A Cloud Speed Sensor for PV Generators and Utility Operators
Detailed here is a sensor array intended for large (10s or 100s of MW) PV or solar thermal power plants to aid in the balance of supply and demand on an utility electric grid.
Balancing supply and demand on the grid occurs as follows:
- Unit commitment is conducted a day ahead based on 12-36 hour load and solar forecast. This allows slow plants to startup in time.
- Load following or intra-hour dispatch occurs to make up for deviations in the day-ahead unit commitment. In this way operators correct for the majority of day-ahead forecast errors.
- For shorter time scale deviations, automated governor control (AGC) is used to speed up or slow down turbines in thermal generators responding to frequency deviations on the grid.
Reserves are the more critical application of the cloud speed sensor. Reserves are backup power that is ordered and paid to be in standby mode just in case large forecast errors or ramps occur what would trigger (2) and (3) above. Reserves are both measured by how much energy they can provide (capacity), but also how fast they can ramp up or down to that energy level (ramp capability). The cloud speed sensor given here would provide information on the necessary ramp capability.
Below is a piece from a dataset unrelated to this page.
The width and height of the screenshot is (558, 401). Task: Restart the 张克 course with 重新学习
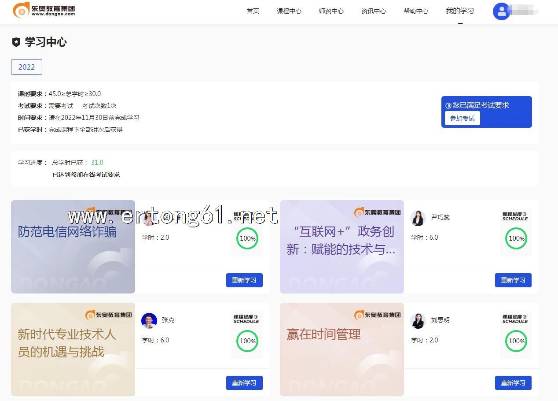244,383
The reserve requirements are updated on about an hourly basis so a system operator could take action within that time.
Currently this is a human based decision, but operators are already overwhelmed with information, so the true value of the cloud speed sensor will likely be realized when these decisions become more automated.
It is important to distinguish that the objective is not to detect individual clouds or respond to them, but rather to get a general idea about given current meteorological conditions (partly cloudy, cloud thickness) and cloud speed, what maximum ramp rates of the solar power plants can be expected.
This technology could be implemented as an "add-on" to the already required meteorological monitoring mandated by system operators.